A carne mais deliciosa jamais provada, as inúmeras fotos de cães (meu irmão devia fotografar algo do nosso agrado e, à falta de modelos humanos, os cães foram perfeitamente fotogénicos), o único irmão sobrevivente da minha adorada bisavó, exemplar único dessa raça dura, as casas de pedra escura, o pressentimento da magnífica presença de lobos, com quem minha avó teve encontros que a assustaram para esta e outras vidas. Enfim chegados a Avelanoso, essa terra que não se sabe bem se ainda fica em Portugal, escutando um novo dialecto, encontrámos a casa onde a família viveu, antes de partir (não adianta, são bichos irrequietos mesmo) novamente, desta vez para quentes paragens africanas.

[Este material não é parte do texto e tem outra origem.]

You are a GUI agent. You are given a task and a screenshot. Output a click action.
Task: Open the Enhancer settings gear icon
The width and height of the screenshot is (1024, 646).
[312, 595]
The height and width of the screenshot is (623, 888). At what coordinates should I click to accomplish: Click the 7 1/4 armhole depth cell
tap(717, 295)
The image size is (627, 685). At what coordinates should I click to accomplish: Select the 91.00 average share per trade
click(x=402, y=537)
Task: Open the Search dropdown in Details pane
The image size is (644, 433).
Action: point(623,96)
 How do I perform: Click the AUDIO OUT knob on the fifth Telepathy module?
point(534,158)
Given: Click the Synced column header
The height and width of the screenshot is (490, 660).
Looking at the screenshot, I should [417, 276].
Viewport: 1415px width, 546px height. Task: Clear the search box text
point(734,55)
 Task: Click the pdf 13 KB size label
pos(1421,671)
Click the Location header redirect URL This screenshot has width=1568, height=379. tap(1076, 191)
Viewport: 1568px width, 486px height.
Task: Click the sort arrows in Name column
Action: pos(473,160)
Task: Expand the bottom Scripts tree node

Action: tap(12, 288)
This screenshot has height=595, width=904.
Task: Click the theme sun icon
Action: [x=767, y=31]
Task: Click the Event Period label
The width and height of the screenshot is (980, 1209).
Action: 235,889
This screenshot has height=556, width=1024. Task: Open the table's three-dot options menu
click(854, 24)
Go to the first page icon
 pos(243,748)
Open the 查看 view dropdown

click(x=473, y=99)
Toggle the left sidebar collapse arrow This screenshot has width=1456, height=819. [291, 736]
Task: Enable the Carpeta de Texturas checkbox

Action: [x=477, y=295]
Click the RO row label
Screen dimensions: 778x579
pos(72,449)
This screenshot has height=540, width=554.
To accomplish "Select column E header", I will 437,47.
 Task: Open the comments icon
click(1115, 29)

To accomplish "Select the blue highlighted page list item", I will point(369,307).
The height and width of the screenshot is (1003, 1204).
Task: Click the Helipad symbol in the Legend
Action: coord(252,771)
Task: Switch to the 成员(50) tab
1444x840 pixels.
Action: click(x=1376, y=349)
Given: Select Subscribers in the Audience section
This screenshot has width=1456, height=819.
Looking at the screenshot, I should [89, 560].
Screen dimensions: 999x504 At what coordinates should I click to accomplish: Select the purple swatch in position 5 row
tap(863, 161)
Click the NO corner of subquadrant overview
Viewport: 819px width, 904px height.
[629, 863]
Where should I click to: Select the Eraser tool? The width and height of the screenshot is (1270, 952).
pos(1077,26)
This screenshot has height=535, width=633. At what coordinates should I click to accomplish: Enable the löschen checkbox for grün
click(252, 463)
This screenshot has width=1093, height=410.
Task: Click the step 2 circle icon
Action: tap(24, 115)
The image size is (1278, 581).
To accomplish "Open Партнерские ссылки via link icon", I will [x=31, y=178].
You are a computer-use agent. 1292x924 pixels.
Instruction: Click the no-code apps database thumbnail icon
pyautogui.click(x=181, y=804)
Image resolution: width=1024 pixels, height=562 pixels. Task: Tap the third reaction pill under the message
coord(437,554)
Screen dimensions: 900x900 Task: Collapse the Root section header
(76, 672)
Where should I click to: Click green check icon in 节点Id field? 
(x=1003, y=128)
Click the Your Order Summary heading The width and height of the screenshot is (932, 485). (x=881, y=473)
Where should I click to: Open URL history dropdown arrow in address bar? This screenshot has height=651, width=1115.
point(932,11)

Minha avó decidiu não lá passar muito tempo, sobretudo depois de uma antiga vizinha, que se lembrava dela em pequena, lhe ter dito que estava muito gorda. No nosso próximo regresso, evitará passar por aquela rua.

4 comments:

Anonymous said...

Conheço um pouquinho de Portugal e corre em minhas veias uma boa parte de sangue português, mas há tantos séculos que sou sempre viajante quando por aí passo.
As dimensões pequenas e a impressionante diversidade marcaram também algumas dessas minhas visitas. Dá vontade de conhecer Trás-dos-Montes.
obrigada
Raquel

Carolina said...

Isto tem a ver consigo??
Lindo texto!
Vou mandar mail e fazer uma proposta!
:)

Anonymous said...

benvenute, parole.

_+*Ælitis*+_ said...

Confesso que nao conheço muitomuito bem o Norte de Portugal mas isso logo logo muda!